Before Mill House, she’d shared a tiny, gardenless flat with her friend Tessa in Ealing Broadway. Before the flat, she’d been in student digs, and before that she’d lived at home, taking her mother’s gorgeous garden in Surrey entirely for granted.
She was amazed, now, at how quickly she was able to make real inroads on the thickets of nettles choking the flower beds that ran around the perimeter of the house. There was something strangely satisfying about pulling whole clumps of the tall green weeds out by their roots, and liberating a sparse sprinkling of seedlings that just might turn out to be plants and not weeds. Soon she’d built up an impressive pile of the prickly stuff and went off to fetch the rickety wheelbarrow from the shed.

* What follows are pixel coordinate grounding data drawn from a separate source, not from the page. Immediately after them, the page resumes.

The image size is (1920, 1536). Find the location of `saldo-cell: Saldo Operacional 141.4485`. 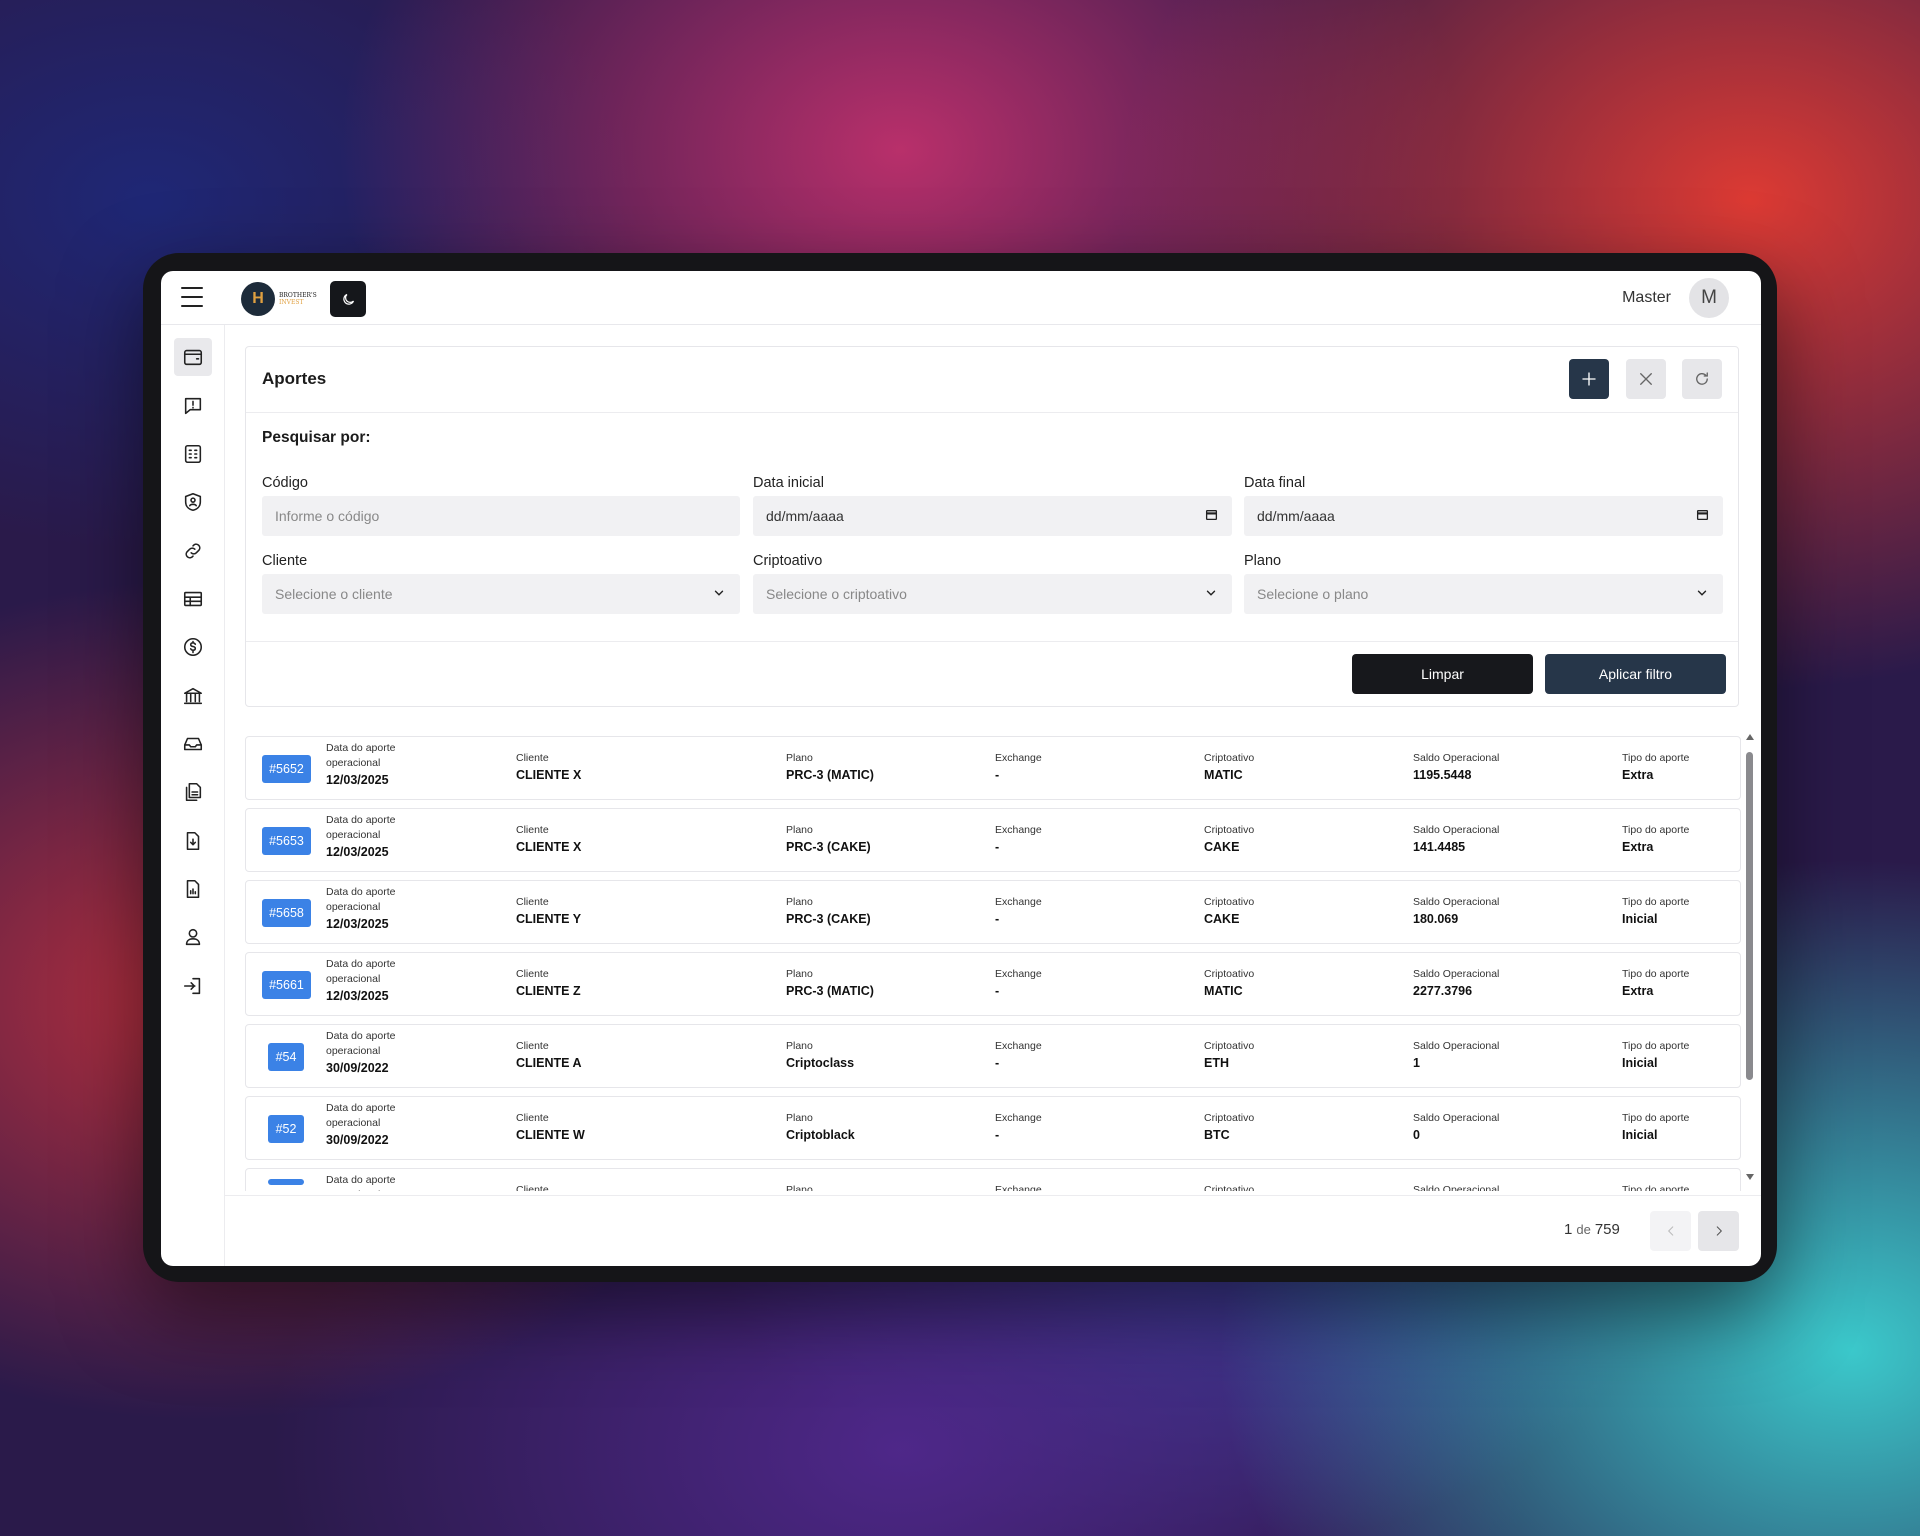

saldo-cell: Saldo Operacional 141.4485 is located at coordinates (1456, 840).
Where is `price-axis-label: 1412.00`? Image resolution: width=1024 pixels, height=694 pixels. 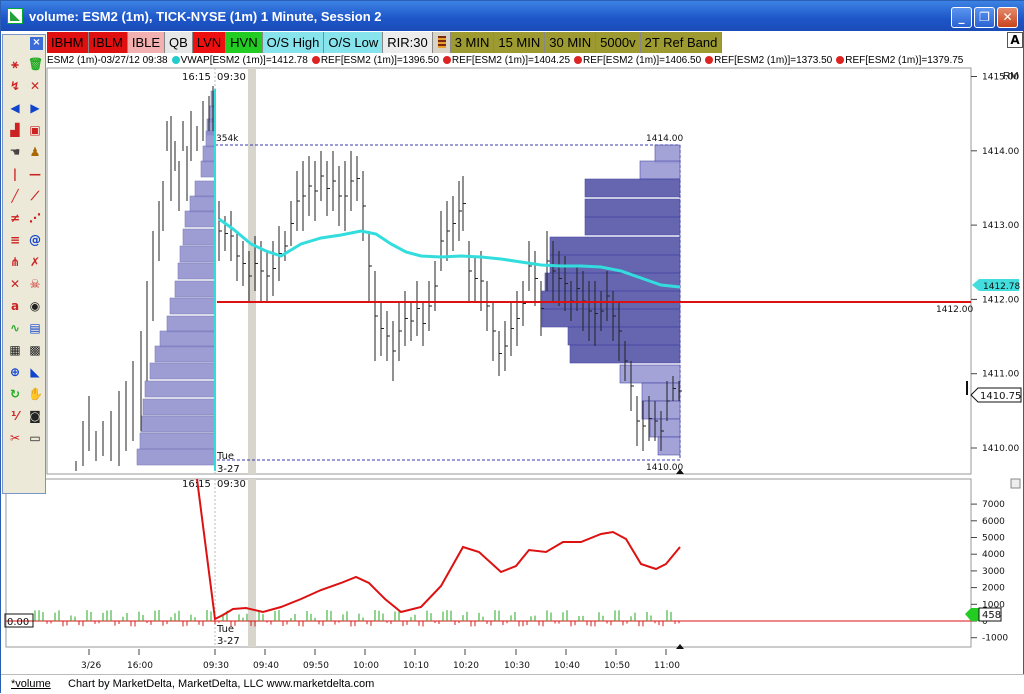
price-axis-label: 1412.00 is located at coordinates (1000, 300).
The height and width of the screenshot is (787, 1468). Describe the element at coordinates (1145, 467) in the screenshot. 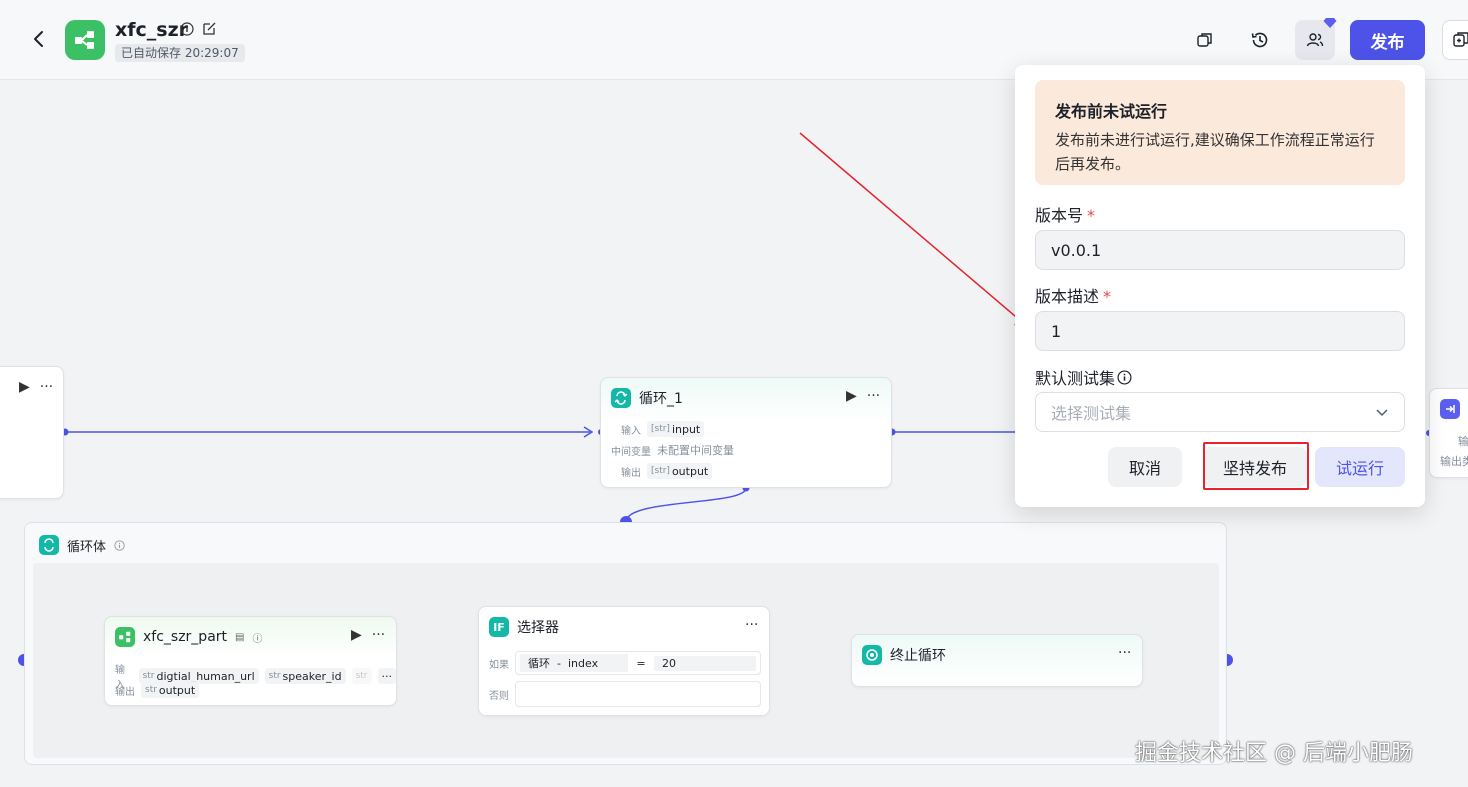

I see `cancel-button: 取消` at that location.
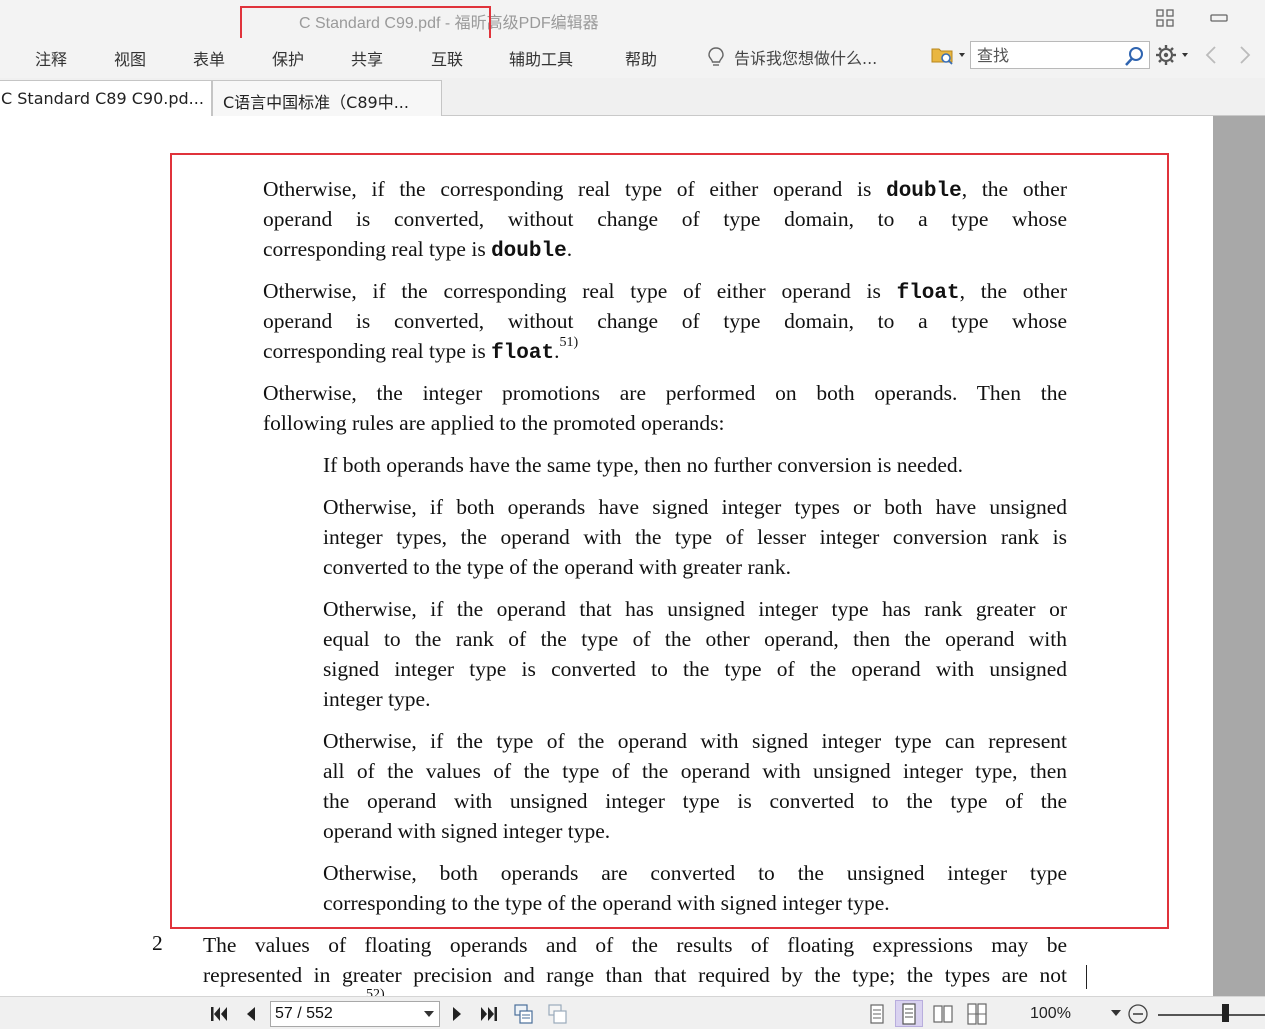 Image resolution: width=1265 pixels, height=1029 pixels. I want to click on menu-view: 视图, so click(130, 58).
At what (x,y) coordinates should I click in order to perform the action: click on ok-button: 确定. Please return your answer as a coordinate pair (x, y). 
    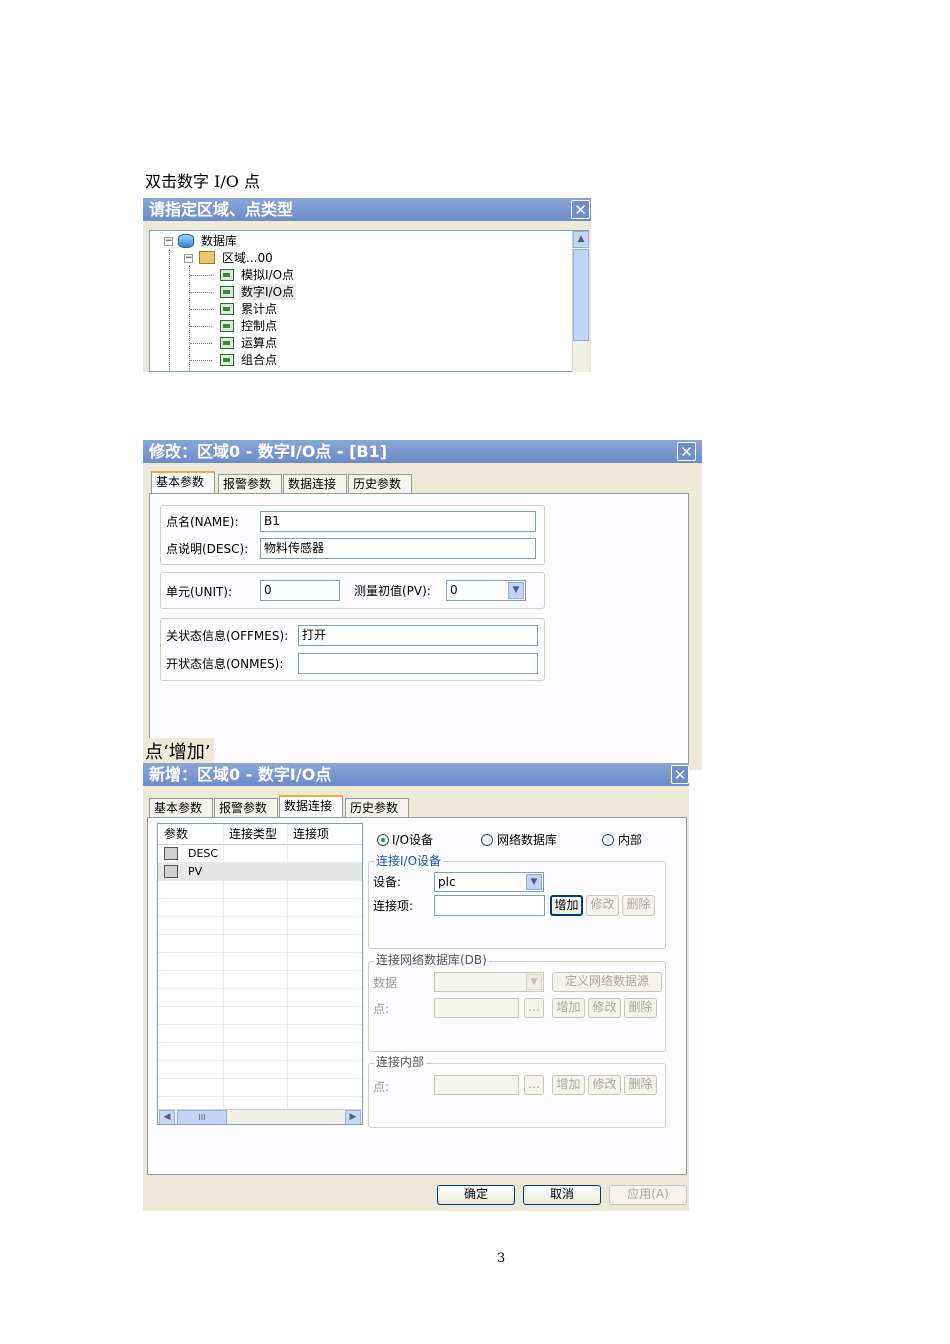
    Looking at the image, I should click on (476, 1195).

“Don’t touch, don’t touch!” she called as the twins trotted up, determined to help her fill the wheelbarrow. “This is the nasty plant that stung you yesterday, Ellie, see? Mummy’s wearing gloves, only Mummy can touch.”
As she waggled her gloves at the children, a black-and- white collie suddenly bounded up out of nowhere and began jumping at her yellow hands.
“Madge, get
down
, heel,
heel
,” a furious voice called from the direction of the tumbledown garden gate.
Lizzie held her hands up above her head, but this seemed to excite the dog even more.
The twins were reacting predictably: Ellie yelling at the top of her lungs, presumably in terror, while Alex jumped about excitedly, shouting, “Dog, dog,
dog
!”
Out of the corner of her eye, Lizzie saw a burly figure vault over the gate.